Friday, November 22, 2013

Egypt’s Christians plagued by kidnapping scourge

A Coptic demonstration in EgyptMorsi’s arrest and the clampdown on the Muslim Brotherhood has led to an increase in the number of attacks against Coptic Christians who have become an easy target for radical Islamists in search of a defenceless scapegoat. 

Over the past months about 80 churches have been attacked and often set ablaze  before police were able to take charge of the situation.

The region that has been hit by Islamist violence the hardest is Minya in Upper Egypt, home to a large Coptic Christian minority. 

According to local sources, at least twenty churches, schools and other Christian institutions have been attacked and set alight. 

Even orphanages have been attacked, looted and burnt by radical Islamists in an attempt to wipe out the Christian presence in the area. 

The Tadros e-Shabti Church is a case in point. Morsi’s supporters have targeted two homes for disabled children located near the parish church. After stealing the offerings and the children’s clothes and toys, they set fire to the buildings, creating a blaze that lasted over five hours.

There were also Copts among the victims and the attacks prevented liturgies from being celebrated. For the first time in 1600 years, the Monastery of the Virgin Mary - which radicals tried to set fire to - did not celebrate the customary liturgies one Sunday. 

The Evangelical church in the village of Bedin is just one case of a Christian building being forcibly transformed into a mosque.

Associated Press reported that after Islamists set fire to a Franciscan school, they made three nuns march through the streets like prisoners of war, before a Muslim woman offered them shelter. Two other women who were working at the school were attacked and molested as they tried to escape through the crowds.

The Copts and other Christian minorities are baffled by the support which media across English speaking and Western countries in general have been showing the Muslim Brotherhood. The Coptic Church criticised “the false presentation of the facts by Western media” and has asked for the “actions of bloodthirsty radical organisations” to be examined “instead of legitimising them by offering them global support and political protection as they try to spread chaos and destruction across our beloved land.” The Coptic Church also called for the facts to be presented in an “accurate and truthful manner.”

But there is now another form of violence adding to and sometimes mixed in with anti-Christian Islamic political violence: ransom kidnappings. Since the start of the “Arab Spring” revolts, almost a hundred Christians have been kidnapped in Upper Egypt and released after families paid a ransom.

Minya province has yet again been the main centre of these kidnappings. More than eighty people – all of them Copts – have been abducted in the region.
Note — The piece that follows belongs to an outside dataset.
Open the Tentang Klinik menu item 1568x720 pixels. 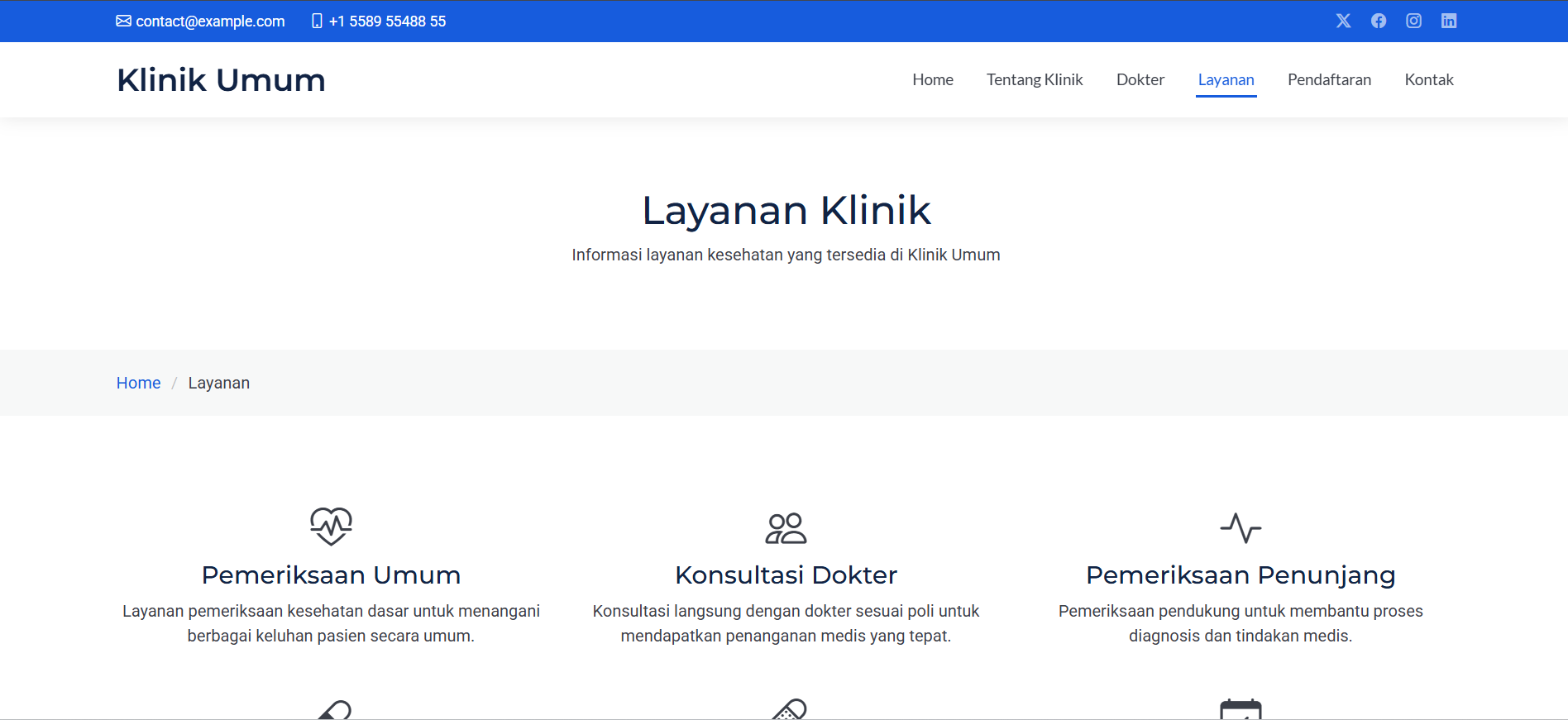1035,79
Victims, human rights activists and Church figures are accusing the authorities, especially the police, of doing little or nothing to curb this dramatic phenomenon.

Bishop Makarios, Minya's highest Coptic spiritual leader, felt obliged to make a public declaration: “Although some Muslims say the Church should not get involved in political affairs and should not interfere because it is not our place to, the truth is, that the State is not fulfiling its duty, members of the Church are suffering and are pressing the Church to intervene. If teh State did its job, no one would say anything.”
 
Minya is already called the “kidnapping capital. And since Christian doctors and pharmacists have become kidnappers’ favourite target, some rural communities have found themselves withour medical assistance. 

Indeed, doctors are afraid to venture out into desert streets that are far out fromt he city as this is where the risk of ambushes is highest. This type of crime has become more and more frequent since Morsi’s ousting, a clear sign that it is linked to the current political situation in the country.